Mercados: cenário externo e interno são instáveis

As incertezas dos investidores em relação ao cenário externo e à tendência para a taxa básica de juros (Selic) no mercado interno impedem uma recuperação dos negócios. Os investidores preferem uma atitude de cautela e evitam tomar novas posições. O resultado disso pode ser percebido por um baixo volume de negócios na Bolsa de Valores de São Paulo (Bovespa), de R$ 152 milhões na primeira parte do pregão. Há pouco, o Ibovespa - Índice que mede a valorização das ações mais negociadas na Bovespa - estava em queda de 2,44%. O dólar comercial está cotado a R$ 2,1660 na ponta de venda dos negócios - alta de 0,60% em relação aos últimos negócios de sexta-feira.

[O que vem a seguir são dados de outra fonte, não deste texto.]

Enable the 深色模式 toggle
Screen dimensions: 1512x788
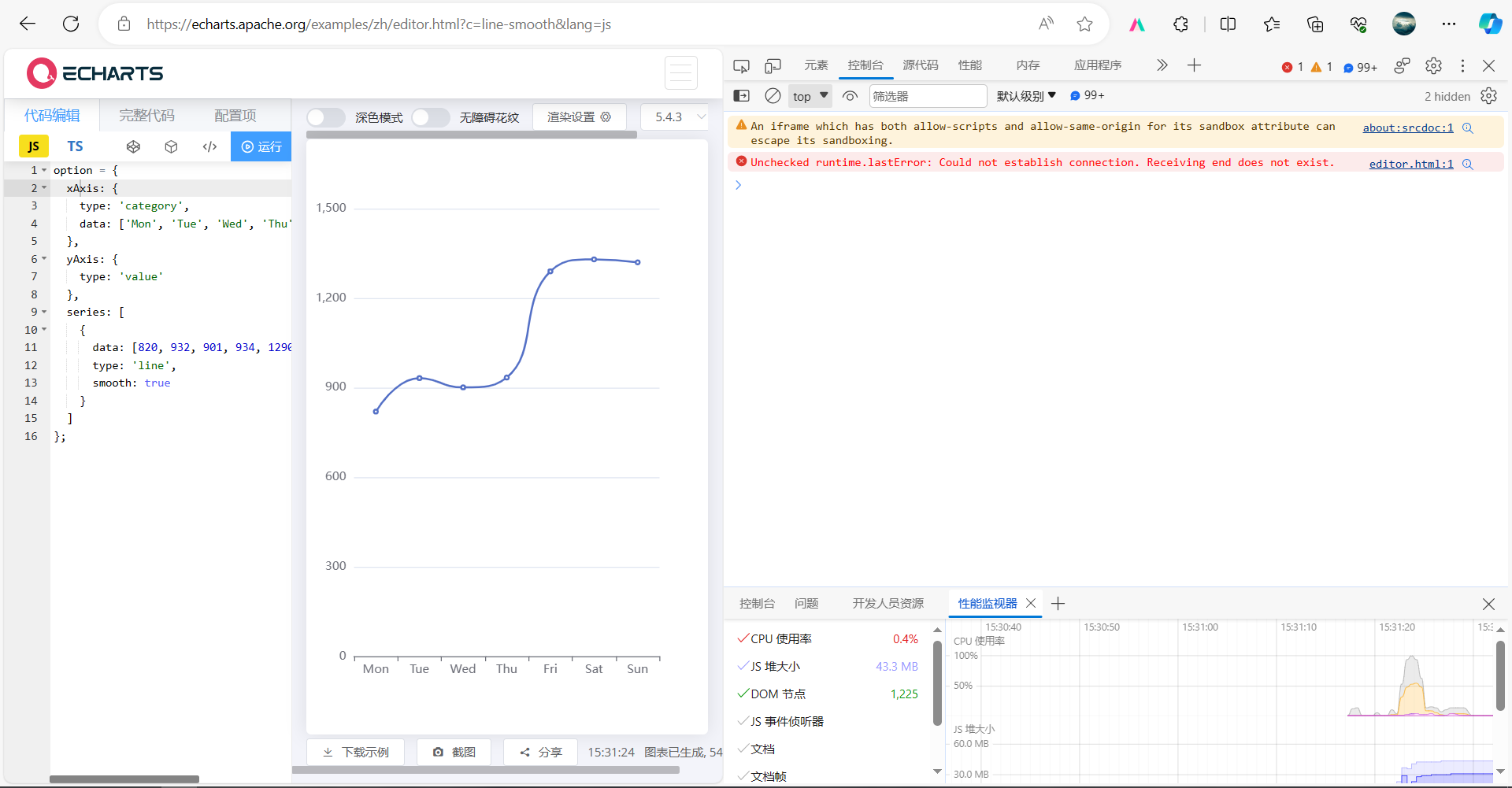point(325,117)
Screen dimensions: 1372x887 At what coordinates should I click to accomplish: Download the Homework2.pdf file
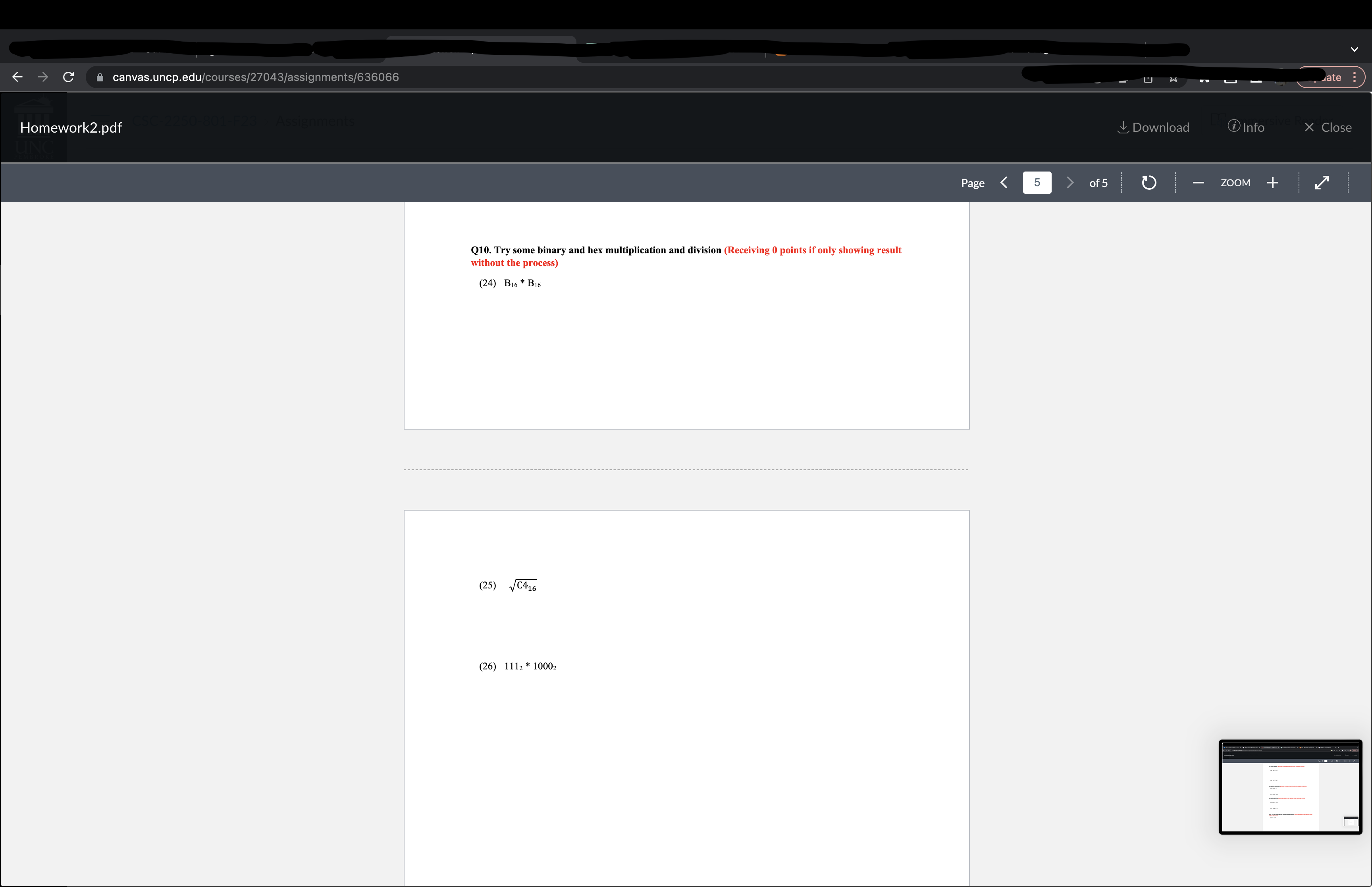(1153, 127)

Os contratos de juros de DI a termo - que indicam a taxa prefixada para títulos com período de um ano - pagam juros de 19,350% ao ano, frente a 19,800% ao ano registrados na sexta-feira.A divulgação logo mais do resultado da balança comercial de março está sendo aguardada com expectativa. Essa é uma variável que vem pressionando a taxa de câmbio. Isso porque resultados negativos na balança comercial significam uma menor quantidade de dólares no mercado interno, o que provoca uma pressão de alta sobre as cotações. Hoje é feriado na Argentina e os mercados não funcionam. Mas, para garantir que os negócios comecem o dia mais tranqüilos amanhã, o ministro da Economia, Domingo Cavallo, convocou entrevista coletiva reafirmando que o país vai honrar os seus compromissos e cumprir as metas fiscais acertadas com o FMI. Porém, Cavallo admitiu que o déficit do primeiro trimestre deve superar a meta em US$ 1 bilhão.